Konflik yang terus terjadi di tengah kondisi sumber daya air yang kritis Hasil penelitian
yang ditulis oleh Ayu dalam Disertasinya menunjukkan terdapat trend kenaikan jumlah
Daerah Aliran Sungai yang kritis dari tahun ke tahun. Tahun 1980an baru sekitar 22 DAS
kritis, Tahun 1990an meningkat menjadi 35 DAS kritis dan tahun 2000-an meningkat tajam
menjadi 69 DAS kritis dan hampir 75 DAS kritis tersebut berada di Pulau Jawa adalah
sebuah tantangan yang harus dijawab agar keberadaan sumber daya air secara kuantitas
dan kualitas terjaga.
PDAM Solo sebagai salah satu institusi pelayan pulik di Kota Solo juga mengalami
problem kekritisan air sebagai pasok bagi konsumennya. Sampai-sampai ada kontroversi
tentang bisa tidaknya air Bengawan Solo sebagai salah satu sumber air baku bagi
masyarakat Solo. Solopos beberapa waktu lalu memberitakan bahwa sejumlah ikan di Daerah
Aliran Sungai DAS Sungai Bengawan Solo tercemar logam berat berupa tembaga Cu,
Kadmium Cd dan Timbal Pb, untuk itu masyarakat di sekitar Sungai Bengawan Solo
diimbau tidak mengambil ikan di sungai tersebut untuk konsumsi sehari-hari. Hal itu
didasarkan pada penelitian yang dilakukan mahasiswa D III Kesehatan Lingkungan
Fakultas Kedokteran UMS Ristiyana Eko Setyarini Solo Pos, 26 Pebruari 2005.. Hanya
ikan sapu-sapu yang mampu hidup di kawasan tersebut, namun jika masyarakat
mengkonsumsi ikan sapu-sapu yang berada di Sungai Bengawan Solo akan menimbulkan
dampak bagi kesehatan, diantaranya kerusakan hati, penyakit ginjal, gangguan
lambung, kerapuhan tulang, pigmentasi, kerusakan saraf otak, anemia, kelumpuhan dan
berkurangnya haemoglobin darah.
Krisis Air, Illegal Logging, dan Penegakan ...
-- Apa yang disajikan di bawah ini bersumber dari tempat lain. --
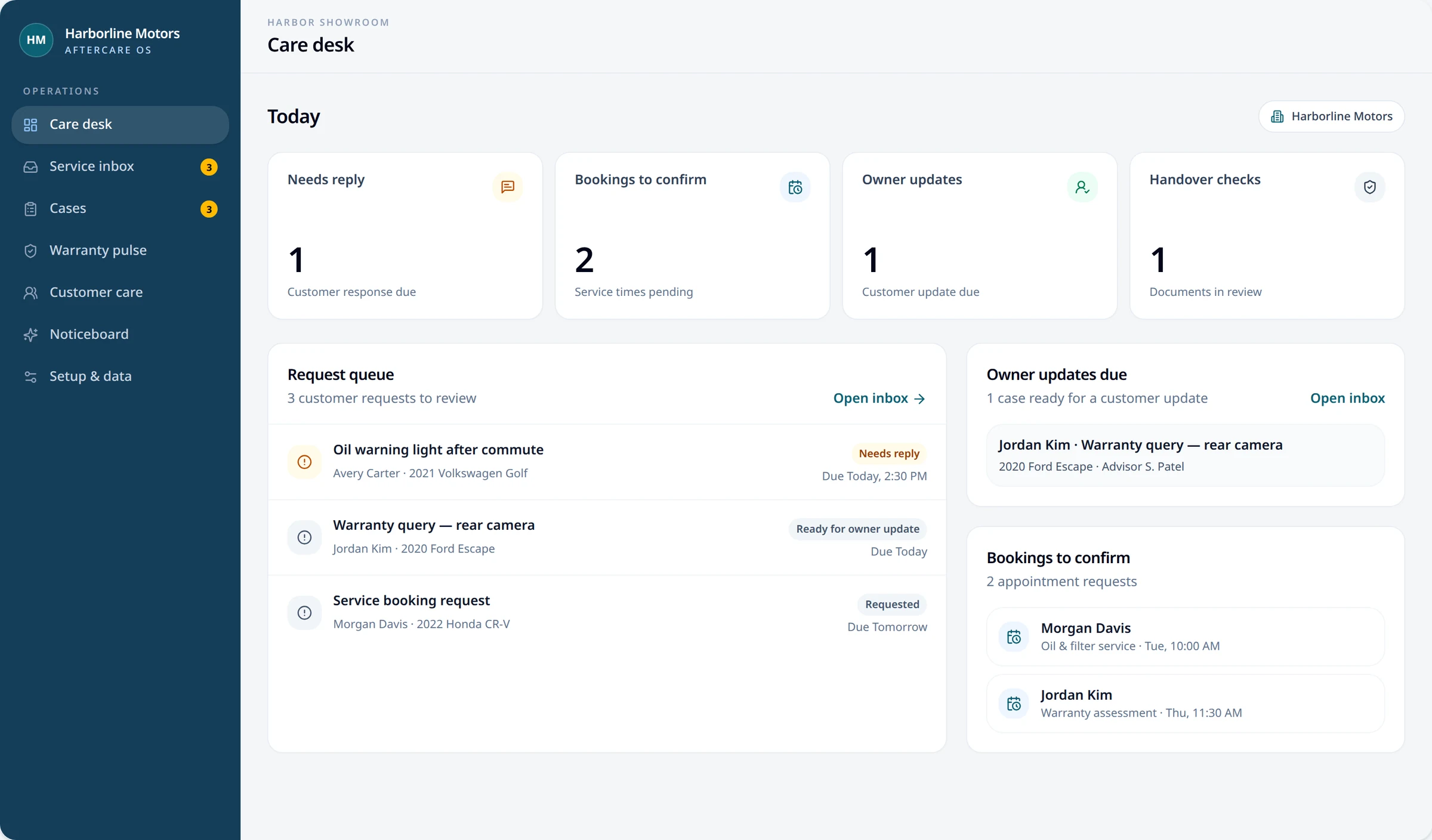Click the HM avatar logo
Viewport: 1432px width, 840px height.
pyautogui.click(x=36, y=40)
Yustisia Edisi Nomor 69 Sept. - Desember 2006
48
Di sisi lain hasil penelitian yang dilakukan Pegiat Ekologi Gita Pertiwi Ir. Nugroho
Widiarto, MSi mengatakan air permukaan Sungai Bengawan Solo berpotensi dan layak
untuk menjadi air baku bersih untuk memenuhi kebutuhan air bersih warga Solo. Hal itu
didasarkan pada penelitian yang dilakukan Gita Pertiwi terhadap dua sungai yang mengarah
pada sungai Bengawan Solo yaitu Sungai Premulung dan Kali Anyar. Solo Pos, 29
Pebruari 2005. Untuk Sungai Premulung pada musim kemarau terdapat debit air 3,2 meter
kubik per detik, sedang Kali Anyar terdapat 4,33 meter kubik per detik. Sementara untuk
debit saat musim hujan, sungai Premulung mengalami kenaikan menjadi 34,4 meter kubik
per detik dan 36,7 meter kubik per detik.
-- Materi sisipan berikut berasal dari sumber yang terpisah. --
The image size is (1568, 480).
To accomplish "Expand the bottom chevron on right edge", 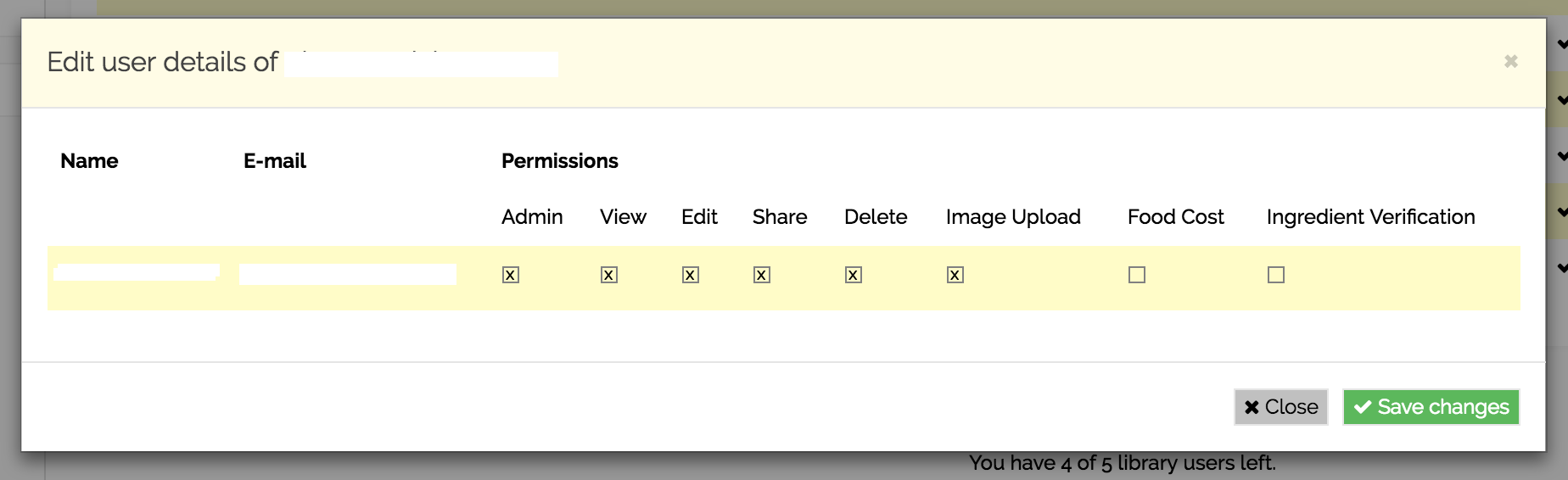I will click(1562, 268).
Nugroho menambahkan dari hasil penelitian tersebut diperoleh bahwa air
Bengawan Solo hanya baru layak dari segi teknis. Pasalnya untuk tingkat kelayakan
tersebut harus meliputi dari tiga aspek yaitu aspek teknis, lingkungan dan ekonomi. Secara
teknis memang layak untuk menjadi air baku air bersih, karena terdapat tekonologi yang
dapat digunakan untuk mengelola air Bengawan Solo tersebut menjadi air baku air
bersih. Dari aspek ekonomi harus melihat tentang kajian mengenai harga yang harus
dipatok setelah air Bengawan Solo tersebut diolah. Kajian tersebut, lanjutnya harus
dilakukan secara matang. Sedang untuk aspek lingkungan, bisa dilihat bahwa selama ini warga
Solo menggunakan mata air dan sumur dalam untuk konsumsi air bersih, kedepan apabila
sudah menggunakan air permukaan seperti air Bengawan Solo apakah warga Solo bisa
menerima hal tersebut.
Perkembangan tekonologi memang memperlihatkan bahwa teknologi pengelolaan
air permukaan untuk air baku bisa memberikan jawaban untuk mengatasi kekurangan air di
wilayah Solo. Hingga saat ini per hari PDAM baru memiliki debit air sebanyak 820 liter per
detik untuk mencukupi sekitar 52.000 pelanggan. Untuk mengatasi berbagai
kekurangan, lanjut Singgih selain mengandalkan mata air di daerah Klaten,
PDAM juga telah membangun sebanyak 24 sumur dalam.